Meanwhile, fellow DRM foe Cory Doctorow at Boing Boing amps up the buzz surrounding a biting ad taken out by the Consumer Electronics Association in Roll Call, the Capitol Hill newspaper. The ad features comically technophobic quotes from radio and television industry executives over the last century, making the point that the industry has a long history of knee-jerk opposition to technology change. Radio, for example, was once said to spell an end to the public purchase of music, while videotapes were nothing less than a threat to the American economy, according to the Motion Picture Association of America in 1982: "Now we are faced with a new and very troubling assault on our fiscal security, on our very economic life and we are facing it from a thing called the videocassette recorder." Note to the MPAA: It looks like the economy has survived quite nicely, which is to say nothing of all the profits Hollywood studios rake in from DVDs.

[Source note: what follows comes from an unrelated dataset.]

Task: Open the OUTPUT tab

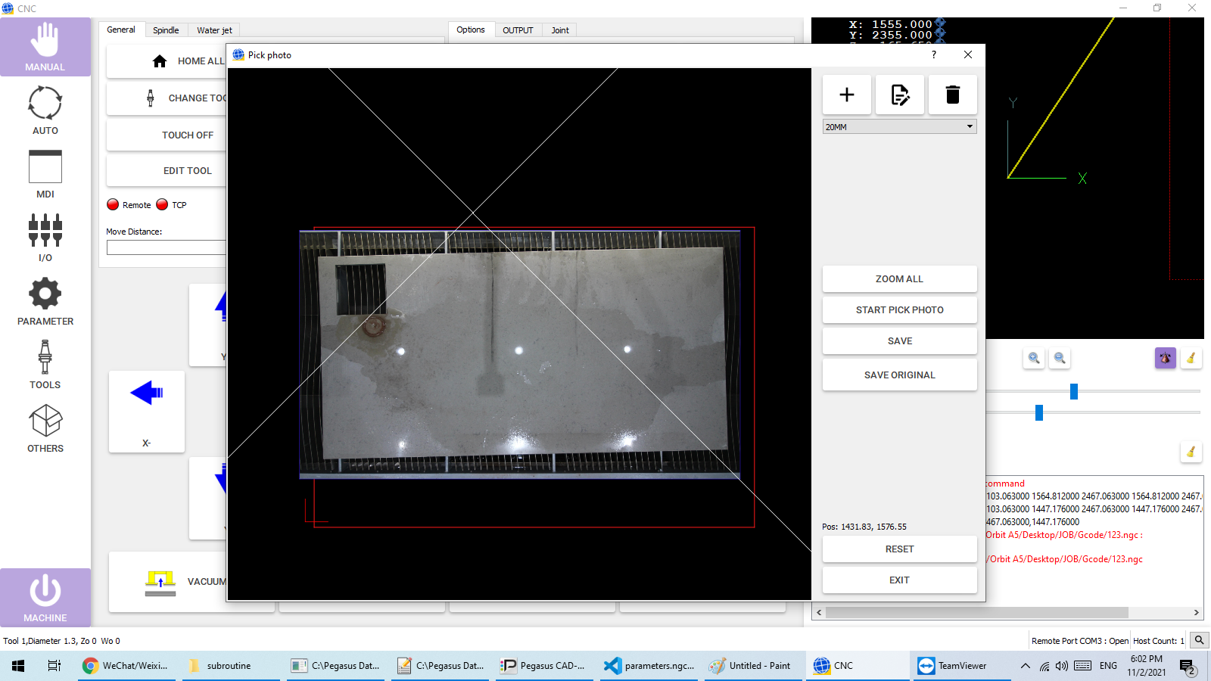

Posted by Oliver Ryan 9:11 AM 1 Comments comment | Add a Comment

Hollywood and the Music industry are pathetic! This highlights the fact that maybe they are qualified to do their job since they have been wrong so many times. Basically, they are making tons of money and the threat of only making a lot of money, compared to tons of it, makes them nervous. God forbid the money not flow into their pocket like it used to. It must be hard to be just a millionaire, compared to a multi-millionaire. Its all a sham and it should have been crystal clear to all after they had a 12 year old girl arrested for illegally downloading a song. If they wonder why sales are down, its probably because of crap like Britney Spears and Ashlee Simpson, not because people are "stealing".